Party Foods for Kids With Allergies
Even if your child doesn’t have food allergies, it’s likely that they will have a friend who does and that means party catering that allows all the guests to have a good time.
Understanding Childhood AllergiesBabies and toddlers are most likely to have been diagnosed with allergies to milk, eggs, soya and peanuts while school age kids are most often allergic to wheat, peanuts and fish including shellfish. Some children also have food additive allergies.
Tips For Perfect Party HostingIt often happens that children with special dietary needs get served last at parties, which marks them out as different – if you can work out a way to ensure that they are served at the same time as others, they will feel much happier as being treated in this way is a bit like being the last child chosen for team games!
The family of a child with food allergies may have excellent recipes and tips for catering a party – ask them if there are favourite foods that could be prepared for the whole party as well as being safe for the allergic child.
As cross-contamination can be an issue, designate every child a seat at the table and make sure they stay in them, this means that a child with food allergies is less likely to pick up traces of the allergen from crockery or cutlery.
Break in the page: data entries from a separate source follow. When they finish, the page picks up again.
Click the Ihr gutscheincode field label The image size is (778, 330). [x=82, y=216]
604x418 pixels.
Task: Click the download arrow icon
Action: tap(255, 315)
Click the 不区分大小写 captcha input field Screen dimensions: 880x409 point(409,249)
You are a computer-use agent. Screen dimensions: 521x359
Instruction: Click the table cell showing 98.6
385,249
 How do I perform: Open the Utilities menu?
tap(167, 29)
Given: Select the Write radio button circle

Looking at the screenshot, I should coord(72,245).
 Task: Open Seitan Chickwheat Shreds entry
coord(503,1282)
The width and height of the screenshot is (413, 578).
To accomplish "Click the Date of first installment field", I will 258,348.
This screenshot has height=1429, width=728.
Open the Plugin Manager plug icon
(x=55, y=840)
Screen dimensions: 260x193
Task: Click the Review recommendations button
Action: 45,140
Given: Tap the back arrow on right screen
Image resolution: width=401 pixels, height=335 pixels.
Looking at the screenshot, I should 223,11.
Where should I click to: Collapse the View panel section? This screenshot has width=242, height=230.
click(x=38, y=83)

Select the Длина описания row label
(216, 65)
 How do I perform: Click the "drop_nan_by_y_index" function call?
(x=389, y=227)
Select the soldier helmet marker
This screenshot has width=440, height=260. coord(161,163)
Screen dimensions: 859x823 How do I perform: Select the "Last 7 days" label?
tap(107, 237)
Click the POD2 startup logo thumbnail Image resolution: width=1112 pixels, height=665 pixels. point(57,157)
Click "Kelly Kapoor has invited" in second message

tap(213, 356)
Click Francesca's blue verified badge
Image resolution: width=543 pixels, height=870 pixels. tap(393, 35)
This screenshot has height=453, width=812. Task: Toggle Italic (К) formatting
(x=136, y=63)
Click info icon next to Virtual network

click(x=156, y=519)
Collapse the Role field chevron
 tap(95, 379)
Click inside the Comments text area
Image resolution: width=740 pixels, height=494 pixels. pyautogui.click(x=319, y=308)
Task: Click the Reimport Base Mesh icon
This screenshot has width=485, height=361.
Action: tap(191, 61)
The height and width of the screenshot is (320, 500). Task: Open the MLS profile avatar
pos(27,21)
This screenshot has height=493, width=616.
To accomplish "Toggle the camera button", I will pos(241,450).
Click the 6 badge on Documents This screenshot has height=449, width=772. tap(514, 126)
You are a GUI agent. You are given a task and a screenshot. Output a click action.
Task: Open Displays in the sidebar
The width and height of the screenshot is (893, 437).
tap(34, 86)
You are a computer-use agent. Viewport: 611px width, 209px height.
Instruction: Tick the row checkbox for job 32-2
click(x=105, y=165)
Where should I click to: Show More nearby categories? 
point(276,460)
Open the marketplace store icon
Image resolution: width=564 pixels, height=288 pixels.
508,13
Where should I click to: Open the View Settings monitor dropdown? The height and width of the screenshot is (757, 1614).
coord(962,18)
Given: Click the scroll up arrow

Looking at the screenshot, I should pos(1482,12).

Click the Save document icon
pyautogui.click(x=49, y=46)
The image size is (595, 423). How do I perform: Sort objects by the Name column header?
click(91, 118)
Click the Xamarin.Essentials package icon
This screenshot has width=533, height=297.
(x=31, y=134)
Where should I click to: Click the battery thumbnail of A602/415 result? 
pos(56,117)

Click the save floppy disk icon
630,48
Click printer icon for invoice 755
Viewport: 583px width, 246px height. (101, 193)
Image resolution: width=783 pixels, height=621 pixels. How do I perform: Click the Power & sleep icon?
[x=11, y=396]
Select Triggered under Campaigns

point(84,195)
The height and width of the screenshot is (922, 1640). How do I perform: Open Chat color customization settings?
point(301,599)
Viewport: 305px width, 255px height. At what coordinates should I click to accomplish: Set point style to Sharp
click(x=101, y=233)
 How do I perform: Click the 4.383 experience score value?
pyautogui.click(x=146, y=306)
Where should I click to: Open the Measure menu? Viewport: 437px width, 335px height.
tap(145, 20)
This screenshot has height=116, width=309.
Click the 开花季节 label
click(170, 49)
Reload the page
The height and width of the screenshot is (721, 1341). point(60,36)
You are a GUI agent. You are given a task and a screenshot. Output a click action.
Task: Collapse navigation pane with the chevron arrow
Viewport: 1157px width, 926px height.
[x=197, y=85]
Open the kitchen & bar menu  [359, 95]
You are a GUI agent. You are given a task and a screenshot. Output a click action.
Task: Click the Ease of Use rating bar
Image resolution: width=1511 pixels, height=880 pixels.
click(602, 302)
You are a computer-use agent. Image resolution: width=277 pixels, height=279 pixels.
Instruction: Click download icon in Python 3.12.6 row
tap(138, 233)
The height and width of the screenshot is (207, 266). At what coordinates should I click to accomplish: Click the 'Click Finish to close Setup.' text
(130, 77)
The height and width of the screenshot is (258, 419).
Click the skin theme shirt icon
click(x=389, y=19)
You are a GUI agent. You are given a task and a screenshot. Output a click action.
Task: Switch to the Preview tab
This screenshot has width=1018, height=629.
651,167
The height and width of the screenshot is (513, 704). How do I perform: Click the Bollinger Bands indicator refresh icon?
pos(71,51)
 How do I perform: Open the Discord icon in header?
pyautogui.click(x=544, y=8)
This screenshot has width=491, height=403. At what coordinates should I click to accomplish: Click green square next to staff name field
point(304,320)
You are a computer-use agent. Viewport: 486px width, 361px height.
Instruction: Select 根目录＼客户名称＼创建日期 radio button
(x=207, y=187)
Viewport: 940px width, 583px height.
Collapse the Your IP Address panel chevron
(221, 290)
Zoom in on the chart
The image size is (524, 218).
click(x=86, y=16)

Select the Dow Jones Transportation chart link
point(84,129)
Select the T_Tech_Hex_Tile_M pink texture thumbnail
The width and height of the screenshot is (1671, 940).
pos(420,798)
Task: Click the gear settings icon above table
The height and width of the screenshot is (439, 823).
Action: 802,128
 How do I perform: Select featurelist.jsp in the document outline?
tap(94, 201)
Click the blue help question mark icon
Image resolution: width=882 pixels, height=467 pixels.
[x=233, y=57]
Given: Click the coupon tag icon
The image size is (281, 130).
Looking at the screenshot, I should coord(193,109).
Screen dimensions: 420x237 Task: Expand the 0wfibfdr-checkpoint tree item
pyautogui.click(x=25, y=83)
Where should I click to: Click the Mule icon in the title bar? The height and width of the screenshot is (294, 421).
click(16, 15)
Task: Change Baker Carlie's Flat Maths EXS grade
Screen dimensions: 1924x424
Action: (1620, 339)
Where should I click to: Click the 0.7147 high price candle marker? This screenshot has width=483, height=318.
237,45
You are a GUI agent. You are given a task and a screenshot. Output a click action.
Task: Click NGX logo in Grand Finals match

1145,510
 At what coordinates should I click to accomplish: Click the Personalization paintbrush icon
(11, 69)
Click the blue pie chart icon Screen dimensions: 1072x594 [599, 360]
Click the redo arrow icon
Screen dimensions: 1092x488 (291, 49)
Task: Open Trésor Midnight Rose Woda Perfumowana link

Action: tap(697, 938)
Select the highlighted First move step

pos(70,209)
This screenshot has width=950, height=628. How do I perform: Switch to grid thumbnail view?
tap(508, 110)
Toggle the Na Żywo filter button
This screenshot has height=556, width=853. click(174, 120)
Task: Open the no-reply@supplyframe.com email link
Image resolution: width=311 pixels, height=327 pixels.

And when little ones head for the toilet, make sure they return to their own seat, not somebody else’s, as they may have no idea which is their seat!
A child with an allergy must not trade food with other children, which can be difficult when we spend most of our time teaching our children to share – make sure that one adult in the room keeps an eye on that child and wards off any well-meaning attempts to swap food with other kiddies.
Chocolate Party CupcakesThis recipe is egg, wheat and dairy free but also delicious. It makes around 14 cakes.
- 110 grams dairy-free spread (most supermarkets stock several, choose the one with the lowest water content)
- 100 grams rice flour
- 75 grams buckwheat flour
- 110 grams sugar
- 110 grams golden syrup
- 1 teaspoon gluten-free baking powder
- Half a teaspoon of bicarbonate of soda
- Half a teaspoon of Xanthan gum (available online, by mail order or from specialist cook shops)
- 60 grams cocoa powder
- 1 heaped teaspoon egg replacement powder (available online, by mail order or from specialist cook shops)
- 3 tablespoons rice milk
- 140 ml rice milk at room temperature
MethodHeat the oven to 180 C or Gas Mark 4.
Put the egg replacement powder in small bowl with the three tablespoons of milk and mix well.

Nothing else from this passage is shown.